Camino a la empresa hizo su primera parada en el estudio, no había nadie en el mostrador y como era de costumbre llamó a Marianna. Ella salió. Tenía el cabello recogido en una cola, su camisa vinotinto tenía el logotipo de la empresa de fotos y diseño, un delantal negro rodeando su cintura mientras que guardaba un sándwich en un envase plástico.

—A la orden —dijo ella sonriente, al momento que se limpiaba las virusas de su cara.

—Hola. Marianna, me mandó Anastasia a buscar unas fotos que te dejó imprimiendo.

—Sí claro, ya están listas. Lo que pasa es que ella no quiso esperar.

—Creo que supone que soy su asistente.

—De seguro —respondió Marianna mientras reía.

Se puso de espalda para buscar en los gabinetes el encargo, mientras al buró llegaba otro muchacho, pero este era de tez oscura, labios prominentes y cabello liso despeinado. Llevaba una chemise roja que tenía la insignia del restaurante de comida china del centro comercial. En sus manos llevaba un par de galletas.

Hey bitch! —le gritó el joven desconocido a Marianna.

Al percatarse de la nueva visita, viéndose involucrada en aquella situación incómoda por estar atendiendo un cliente le miró fijamente a su amigo y le saludó con una sonrisa avergonzada. Al momento de entregar el sobre manila a su cliente, ella miró a su amigo para decirle:

Hey! —dijo, luego de una pausa continuó—. Estoy atendiendo al muchacho. Déjame atenderlo para ir contigo.

—Está bien, amor —respondió el joven.

Marianna esperó las observaciones del cliente, pues este en medio de aquel momento solo se dedicó a hojear las imágenes sin tener idea alguna que fueran las correctas.

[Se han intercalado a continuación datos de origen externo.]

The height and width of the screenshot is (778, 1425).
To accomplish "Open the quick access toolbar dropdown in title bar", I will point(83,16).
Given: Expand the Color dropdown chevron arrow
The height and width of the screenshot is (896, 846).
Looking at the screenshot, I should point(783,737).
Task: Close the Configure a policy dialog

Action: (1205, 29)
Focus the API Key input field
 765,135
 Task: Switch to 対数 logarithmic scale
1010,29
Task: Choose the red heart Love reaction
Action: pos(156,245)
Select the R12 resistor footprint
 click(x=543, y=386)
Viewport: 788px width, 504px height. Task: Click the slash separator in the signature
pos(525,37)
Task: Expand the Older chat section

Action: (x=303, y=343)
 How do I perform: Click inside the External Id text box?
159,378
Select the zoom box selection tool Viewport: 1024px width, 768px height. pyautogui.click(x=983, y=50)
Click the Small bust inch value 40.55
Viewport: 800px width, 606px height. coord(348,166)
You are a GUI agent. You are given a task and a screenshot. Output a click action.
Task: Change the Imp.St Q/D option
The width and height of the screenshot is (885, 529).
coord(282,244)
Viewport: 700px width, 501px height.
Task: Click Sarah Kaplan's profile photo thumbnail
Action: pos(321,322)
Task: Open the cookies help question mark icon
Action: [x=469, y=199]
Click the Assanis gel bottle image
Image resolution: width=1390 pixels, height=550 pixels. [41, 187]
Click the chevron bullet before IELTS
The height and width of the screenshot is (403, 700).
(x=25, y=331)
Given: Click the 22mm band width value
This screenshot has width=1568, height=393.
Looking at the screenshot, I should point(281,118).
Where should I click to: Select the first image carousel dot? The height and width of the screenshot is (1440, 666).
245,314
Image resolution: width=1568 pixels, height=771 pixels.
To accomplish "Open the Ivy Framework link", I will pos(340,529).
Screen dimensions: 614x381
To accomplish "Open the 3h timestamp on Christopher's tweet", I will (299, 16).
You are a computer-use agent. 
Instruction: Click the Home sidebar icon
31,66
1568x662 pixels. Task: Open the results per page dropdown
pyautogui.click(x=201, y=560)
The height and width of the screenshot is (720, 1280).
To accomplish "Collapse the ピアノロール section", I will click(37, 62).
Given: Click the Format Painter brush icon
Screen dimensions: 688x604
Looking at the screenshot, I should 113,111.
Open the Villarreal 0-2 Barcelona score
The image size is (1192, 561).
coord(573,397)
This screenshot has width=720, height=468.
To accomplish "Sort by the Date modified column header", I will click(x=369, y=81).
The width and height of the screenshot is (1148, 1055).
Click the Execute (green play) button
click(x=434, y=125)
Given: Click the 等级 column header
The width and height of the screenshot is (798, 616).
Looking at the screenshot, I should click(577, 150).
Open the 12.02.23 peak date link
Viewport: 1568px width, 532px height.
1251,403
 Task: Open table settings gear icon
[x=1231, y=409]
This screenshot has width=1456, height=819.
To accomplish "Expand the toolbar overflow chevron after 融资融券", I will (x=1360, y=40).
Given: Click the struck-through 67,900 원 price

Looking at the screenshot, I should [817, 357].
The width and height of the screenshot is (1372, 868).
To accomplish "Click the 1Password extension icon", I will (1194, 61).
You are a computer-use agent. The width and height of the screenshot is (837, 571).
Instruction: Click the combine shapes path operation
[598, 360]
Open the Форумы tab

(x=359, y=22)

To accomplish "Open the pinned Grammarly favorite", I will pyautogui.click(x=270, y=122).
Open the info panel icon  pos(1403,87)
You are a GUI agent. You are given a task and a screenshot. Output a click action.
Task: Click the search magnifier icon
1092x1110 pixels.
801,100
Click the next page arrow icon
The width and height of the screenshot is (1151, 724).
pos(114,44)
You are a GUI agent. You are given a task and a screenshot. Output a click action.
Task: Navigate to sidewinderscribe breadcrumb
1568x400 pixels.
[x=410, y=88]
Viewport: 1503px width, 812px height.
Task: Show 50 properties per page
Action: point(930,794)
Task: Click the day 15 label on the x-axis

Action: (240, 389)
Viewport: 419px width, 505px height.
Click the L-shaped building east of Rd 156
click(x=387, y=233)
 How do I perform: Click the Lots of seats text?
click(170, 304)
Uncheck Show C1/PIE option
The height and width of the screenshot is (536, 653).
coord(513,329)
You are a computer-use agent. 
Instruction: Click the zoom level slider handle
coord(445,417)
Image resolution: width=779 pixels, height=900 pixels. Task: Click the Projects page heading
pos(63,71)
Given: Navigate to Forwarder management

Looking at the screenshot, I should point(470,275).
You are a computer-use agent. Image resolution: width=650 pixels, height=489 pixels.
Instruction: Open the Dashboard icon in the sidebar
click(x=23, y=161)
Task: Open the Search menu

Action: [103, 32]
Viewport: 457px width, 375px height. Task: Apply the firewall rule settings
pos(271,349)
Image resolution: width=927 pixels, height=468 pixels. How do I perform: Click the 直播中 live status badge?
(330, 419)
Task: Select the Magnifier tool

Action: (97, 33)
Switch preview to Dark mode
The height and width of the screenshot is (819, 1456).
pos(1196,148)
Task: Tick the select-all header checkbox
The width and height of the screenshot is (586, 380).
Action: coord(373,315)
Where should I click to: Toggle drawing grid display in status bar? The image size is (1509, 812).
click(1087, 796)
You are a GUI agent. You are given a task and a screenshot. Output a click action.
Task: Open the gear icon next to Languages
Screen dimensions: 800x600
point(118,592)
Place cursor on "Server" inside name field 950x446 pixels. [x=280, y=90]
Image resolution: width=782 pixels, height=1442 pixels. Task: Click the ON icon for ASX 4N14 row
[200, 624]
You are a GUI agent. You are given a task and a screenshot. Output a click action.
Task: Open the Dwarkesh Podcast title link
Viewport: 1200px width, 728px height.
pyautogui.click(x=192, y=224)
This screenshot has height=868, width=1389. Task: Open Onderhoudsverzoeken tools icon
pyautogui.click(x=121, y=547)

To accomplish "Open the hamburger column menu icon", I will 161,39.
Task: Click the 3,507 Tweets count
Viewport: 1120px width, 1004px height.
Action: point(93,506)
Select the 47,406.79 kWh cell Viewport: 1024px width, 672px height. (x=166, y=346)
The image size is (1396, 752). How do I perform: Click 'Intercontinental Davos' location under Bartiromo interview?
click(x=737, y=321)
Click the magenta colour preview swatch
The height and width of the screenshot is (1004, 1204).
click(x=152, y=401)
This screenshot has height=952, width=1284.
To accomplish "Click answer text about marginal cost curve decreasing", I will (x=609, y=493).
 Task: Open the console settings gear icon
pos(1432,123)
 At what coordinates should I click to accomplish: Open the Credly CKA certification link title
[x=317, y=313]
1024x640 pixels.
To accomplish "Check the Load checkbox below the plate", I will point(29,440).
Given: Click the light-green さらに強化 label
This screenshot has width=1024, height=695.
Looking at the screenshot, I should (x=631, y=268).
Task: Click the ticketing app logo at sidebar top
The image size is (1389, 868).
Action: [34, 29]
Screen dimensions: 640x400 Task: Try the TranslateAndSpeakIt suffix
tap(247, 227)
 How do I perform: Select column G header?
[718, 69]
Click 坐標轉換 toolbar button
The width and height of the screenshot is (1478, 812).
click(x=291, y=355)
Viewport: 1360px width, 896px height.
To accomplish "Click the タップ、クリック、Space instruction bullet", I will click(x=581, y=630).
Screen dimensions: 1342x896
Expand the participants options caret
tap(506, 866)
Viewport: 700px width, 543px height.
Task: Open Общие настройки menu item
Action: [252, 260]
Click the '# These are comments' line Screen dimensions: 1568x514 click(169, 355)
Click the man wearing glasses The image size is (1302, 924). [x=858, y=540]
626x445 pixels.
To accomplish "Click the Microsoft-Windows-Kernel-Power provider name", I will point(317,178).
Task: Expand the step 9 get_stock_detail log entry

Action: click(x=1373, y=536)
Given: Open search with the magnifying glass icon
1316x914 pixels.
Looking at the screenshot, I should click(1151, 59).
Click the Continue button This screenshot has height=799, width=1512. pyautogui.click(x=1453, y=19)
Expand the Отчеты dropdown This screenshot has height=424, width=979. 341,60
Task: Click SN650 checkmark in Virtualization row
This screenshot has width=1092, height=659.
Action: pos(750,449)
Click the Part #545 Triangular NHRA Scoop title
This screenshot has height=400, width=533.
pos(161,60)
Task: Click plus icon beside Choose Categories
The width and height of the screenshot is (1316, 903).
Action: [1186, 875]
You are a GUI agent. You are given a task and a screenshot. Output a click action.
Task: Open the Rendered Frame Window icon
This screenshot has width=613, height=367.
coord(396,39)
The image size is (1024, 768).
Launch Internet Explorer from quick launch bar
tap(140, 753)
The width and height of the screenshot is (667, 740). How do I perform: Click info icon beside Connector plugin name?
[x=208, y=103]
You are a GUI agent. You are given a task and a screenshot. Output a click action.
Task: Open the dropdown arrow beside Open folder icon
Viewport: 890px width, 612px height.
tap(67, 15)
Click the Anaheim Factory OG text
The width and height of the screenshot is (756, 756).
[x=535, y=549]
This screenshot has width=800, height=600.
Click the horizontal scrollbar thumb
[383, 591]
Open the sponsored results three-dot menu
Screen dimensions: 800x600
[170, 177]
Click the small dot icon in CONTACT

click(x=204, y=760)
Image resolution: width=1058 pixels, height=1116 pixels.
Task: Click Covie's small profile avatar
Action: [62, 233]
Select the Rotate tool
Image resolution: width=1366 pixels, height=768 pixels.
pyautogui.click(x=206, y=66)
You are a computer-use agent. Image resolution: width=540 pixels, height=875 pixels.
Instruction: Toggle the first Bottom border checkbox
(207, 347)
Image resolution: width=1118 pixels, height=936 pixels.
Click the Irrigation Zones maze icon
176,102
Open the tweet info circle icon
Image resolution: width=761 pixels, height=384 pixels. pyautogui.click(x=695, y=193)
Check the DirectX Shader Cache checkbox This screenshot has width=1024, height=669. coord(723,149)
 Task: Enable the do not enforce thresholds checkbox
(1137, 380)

Después de repasar una y otra vez se dirigió hacia la joven para decirle —¿Tengo que pagarte algo?

—No —respondió ella—. Eso ya lo pagó Anastasia.

Y la conversación se vio interrumpida por el nuevo acompañante, llamado Adén. Quien estaba ofreciéndole las galletas (de la suerte) a la joven muchacha del delantal negro.

—Te traje la galleta del día... Y como te traje dos le puedes dar una al caballero.

El gentil muchacho, ahora caballero, se dirigió hacía el joven y le dijo:

—Muchas gracias, pero debo negarme a ese placer porque no creo en las galletas de la suerte. A pesar de que me encantan las galletas, no creo en esas.

Adén echó su cabeza hacia atrás y lo miró incrédulo, ya que nunca había escuchado que alguien no creyera en algo que adoraba.

—No me mires así —refutó el cliente de Marianna—. Puede que te ofenda, pero es la verdad.

—Quizás es porque no has probado las mías —respondió Adén.

—Puede ser.

—Por lo tanto, tienes que llevarte esta —dijo convencido.

—Claro, llévatela —interrumpió Marianna.

—No gracias, no acepto caridad.

—¿Entonces qué? ¿Tienes que verme cocinándolas? —repuso Adén.

—Tampoco te emociones —expresó mientras metía el sobre de las fotos en su bolsa.

Marianna carraspeó.

—Por cierto, aunque no me guste la creencia de tus galletas, te las puedo aceptar si la acompañas de un café medio agrío. Y además de ser un caballero, me llamo Theo —susurró mientras sonreía y se alejaba del stand.